- Catcher
- Born: November 3, 1884 Springfield, Ohio, US
- Died: January 31, 1966 (aged 81) Springfield, Ohio, US
- Batted: RightThrew: Right

MLB debut
- May 29, 1908, for the Boston Red Sox

Last MLB appearance
- September 5, 1910, for the Philadelphia Athletics

MLB statistics
- Batting average: .211
- Home runs: 3
- Runs batted in: 35
- Stats at Baseball Reference

Teams
- Boston Red Sox (1908–1910); Philadelphia Athletics (1910); Cleveland Naps (1910);

= Pat Donahue =

American baseball player (1884–1966)

Patrick William Donahue (November 3, 1884 – January 31, 1966) was an American professional baseball player who was a catcher in Major League Baseball (MLB) for the Boston Red Sox, Philadelphia Athletics and the Cleveland Naps.
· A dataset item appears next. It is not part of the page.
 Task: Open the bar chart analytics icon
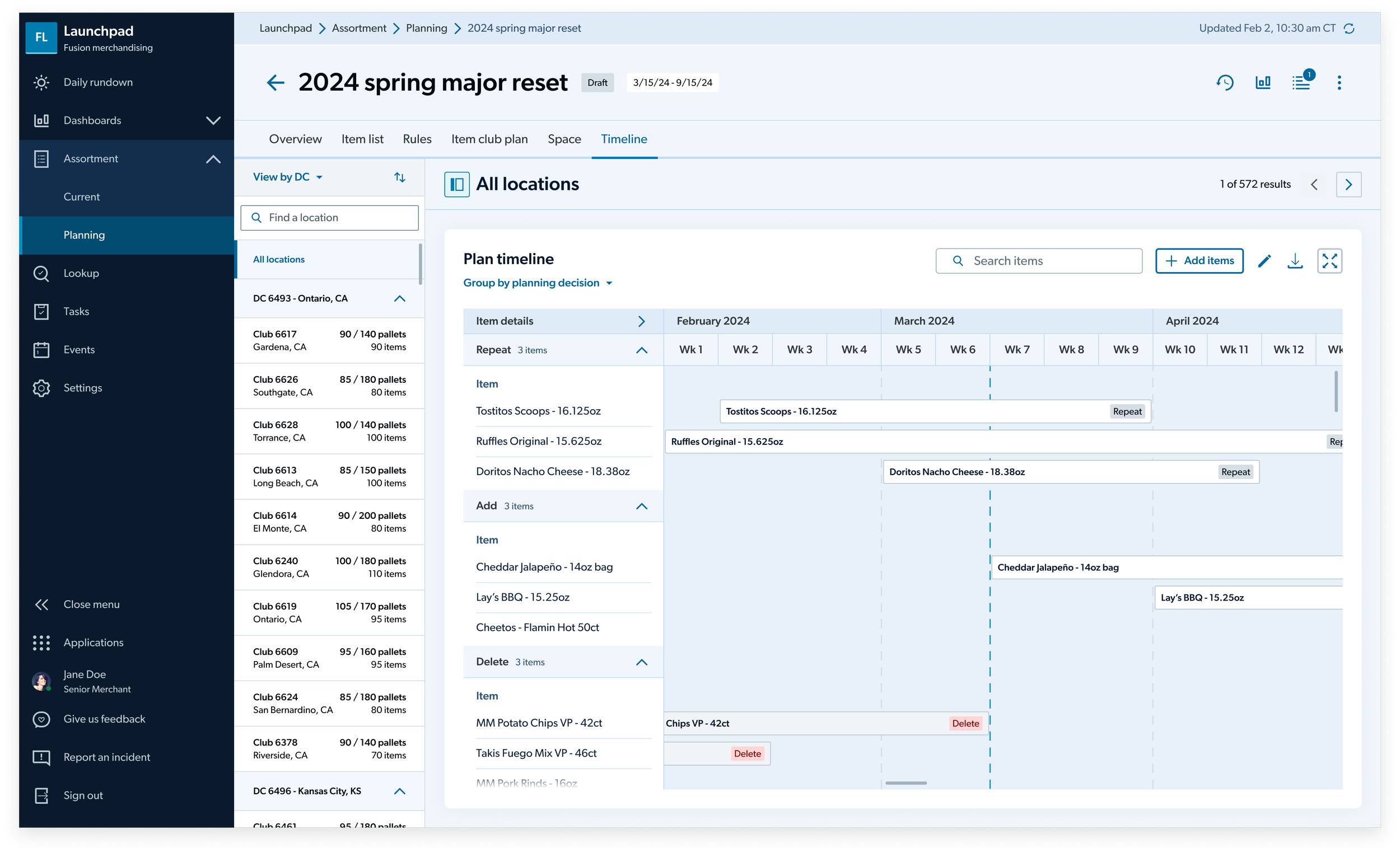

Donahue started playing professional baseball in 1902 in Minor League Baseball when he was only 17. He played as a catcher and first baseman. In the three years he played major-league baseball, he hit three home runs in a total of 119 games. His brother, also a major-league baseball player, was Jiggs Donahue.

==Trades==
- June 10, 1910: Purchased by the Athletics from the Red Sox.
- Traded from the Athletics to the Naps and back to the Athletics in 1910.